INSTRUCTIONS FOR THE TASK: Write out exactly the lines from the start of the entries through the one that contains "Compartir [button] (238, 2151)", including both.

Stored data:
Content starts
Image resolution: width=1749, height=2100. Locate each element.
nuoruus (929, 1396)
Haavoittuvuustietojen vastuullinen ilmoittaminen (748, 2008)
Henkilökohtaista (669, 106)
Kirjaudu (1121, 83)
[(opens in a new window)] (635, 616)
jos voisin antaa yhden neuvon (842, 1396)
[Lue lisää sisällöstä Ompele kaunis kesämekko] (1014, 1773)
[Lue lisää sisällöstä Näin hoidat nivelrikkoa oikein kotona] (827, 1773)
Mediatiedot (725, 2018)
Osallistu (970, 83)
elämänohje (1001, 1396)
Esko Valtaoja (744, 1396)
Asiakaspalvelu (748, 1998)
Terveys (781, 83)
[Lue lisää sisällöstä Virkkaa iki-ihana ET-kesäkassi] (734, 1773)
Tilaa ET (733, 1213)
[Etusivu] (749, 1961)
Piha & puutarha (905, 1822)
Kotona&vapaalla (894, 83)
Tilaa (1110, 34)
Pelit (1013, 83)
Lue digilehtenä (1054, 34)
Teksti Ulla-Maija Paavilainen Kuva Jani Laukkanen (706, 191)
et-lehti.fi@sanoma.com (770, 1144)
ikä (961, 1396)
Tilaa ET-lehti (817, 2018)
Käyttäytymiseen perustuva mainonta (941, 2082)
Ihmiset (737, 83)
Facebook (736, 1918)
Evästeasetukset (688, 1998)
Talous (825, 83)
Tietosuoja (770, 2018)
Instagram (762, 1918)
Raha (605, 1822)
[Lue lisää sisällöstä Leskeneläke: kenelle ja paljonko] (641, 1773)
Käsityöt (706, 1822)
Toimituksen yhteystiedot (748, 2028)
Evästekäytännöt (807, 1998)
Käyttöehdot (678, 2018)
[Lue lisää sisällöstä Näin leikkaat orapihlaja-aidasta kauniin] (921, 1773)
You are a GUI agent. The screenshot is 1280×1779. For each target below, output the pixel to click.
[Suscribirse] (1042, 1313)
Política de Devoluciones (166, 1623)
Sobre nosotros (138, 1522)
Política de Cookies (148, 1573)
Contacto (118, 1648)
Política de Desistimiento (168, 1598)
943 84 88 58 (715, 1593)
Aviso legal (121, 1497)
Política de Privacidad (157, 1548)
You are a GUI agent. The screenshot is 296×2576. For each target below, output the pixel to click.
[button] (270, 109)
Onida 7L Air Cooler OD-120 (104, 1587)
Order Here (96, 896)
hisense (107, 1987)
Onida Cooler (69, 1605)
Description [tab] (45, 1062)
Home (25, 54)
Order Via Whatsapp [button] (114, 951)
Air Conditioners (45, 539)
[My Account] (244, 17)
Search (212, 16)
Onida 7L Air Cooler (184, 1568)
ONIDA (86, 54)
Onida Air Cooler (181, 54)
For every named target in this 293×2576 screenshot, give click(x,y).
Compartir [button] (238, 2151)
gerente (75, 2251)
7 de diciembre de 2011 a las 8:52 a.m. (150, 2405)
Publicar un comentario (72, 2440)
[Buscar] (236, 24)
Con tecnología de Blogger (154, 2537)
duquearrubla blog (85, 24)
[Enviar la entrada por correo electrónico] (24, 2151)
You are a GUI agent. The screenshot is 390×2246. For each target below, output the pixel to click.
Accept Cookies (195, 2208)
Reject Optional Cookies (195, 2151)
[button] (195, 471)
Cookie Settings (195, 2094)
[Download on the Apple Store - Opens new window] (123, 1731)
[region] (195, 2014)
Content ends
PROBLEM SOLUTION:
Image resolution: width=1749, height=2100. Locate each element.
nuoruus (929, 1396)
Haavoittuvuustietojen vastuullinen ilmoittaminen (748, 2008)
Henkilökohtaista (669, 106)
Kirjaudu (1121, 83)
[(opens in a new window)] (635, 616)
jos voisin antaa yhden neuvon (842, 1396)
[Lue lisää sisällöstä Ompele kaunis kesämekko] (1014, 1773)
[Lue lisää sisällöstä Näin hoidat nivelrikkoa oikein kotona] (827, 1773)
Mediatiedot (725, 2018)
Osallistu (970, 83)
elämänohje (1001, 1396)
Esko Valtaoja (744, 1396)
Asiakaspalvelu (748, 1998)
Terveys (781, 83)
[Lue lisää sisällöstä Virkkaa iki-ihana ET-kesäkassi] (734, 1773)
Tilaa ET (733, 1213)
[Etusivu] (749, 1961)
Piha & puutarha (905, 1822)
Kotona&vapaalla (894, 83)
Tilaa (1110, 34)
Pelit (1013, 83)
Lue digilehtenä (1054, 34)
Teksti Ulla-Maija Paavilainen Kuva Jani Laukkanen (706, 191)
et-lehti.fi@sanoma.com (770, 1144)
ikä (961, 1396)
Tilaa ET-lehti (817, 2018)
Käyttäytymiseen perustuva mainonta (941, 2082)
Ihmiset (737, 83)
Facebook (736, 1918)
Evästeasetukset (688, 1998)
Talous (825, 83)
Tietosuoja (770, 2018)
Instagram (762, 1918)
Raha (605, 1822)
[Lue lisää sisällöstä Leskeneläke: kenelle ja paljonko] (641, 1773)
Käsityöt (706, 1822)
Toimituksen yhteystiedot (748, 2028)
Evästekäytännöt (807, 1998)
Käyttöehdot (678, 2018)
[Lue lisää sisällöstä Näin leikkaat orapihlaja-aidasta kauniin] (921, 1773)
You are a GUI agent. The screenshot is 1280×1779. For each target below, output the pixel to click.
[Suscribirse] (1042, 1313)
Política de Devoluciones (166, 1623)
Sobre nosotros (138, 1522)
Política de Cookies (148, 1573)
Contacto (118, 1648)
Política de Desistimiento (168, 1598)
943 84 88 58 (715, 1593)
Aviso legal (121, 1497)
Política de Privacidad (157, 1548)
You are a GUI agent. The screenshot is 296×2576. For each target below, output the pixel to click.
[button] (270, 109)
Onida 7L Air Cooler OD-120 (104, 1587)
Order Here (96, 896)
hisense (107, 1987)
Onida Cooler (69, 1605)
Description [tab] (45, 1062)
Home (25, 54)
Order Via Whatsapp [button] (114, 951)
Air Conditioners (45, 539)
[My Account] (244, 17)
Search (212, 16)
Onida 7L Air Cooler (184, 1568)
ONIDA (86, 54)
Onida Air Cooler (181, 54)
For every named target in this 293×2576 screenshot, give click(x,y).
Compartir [button] (238, 2151)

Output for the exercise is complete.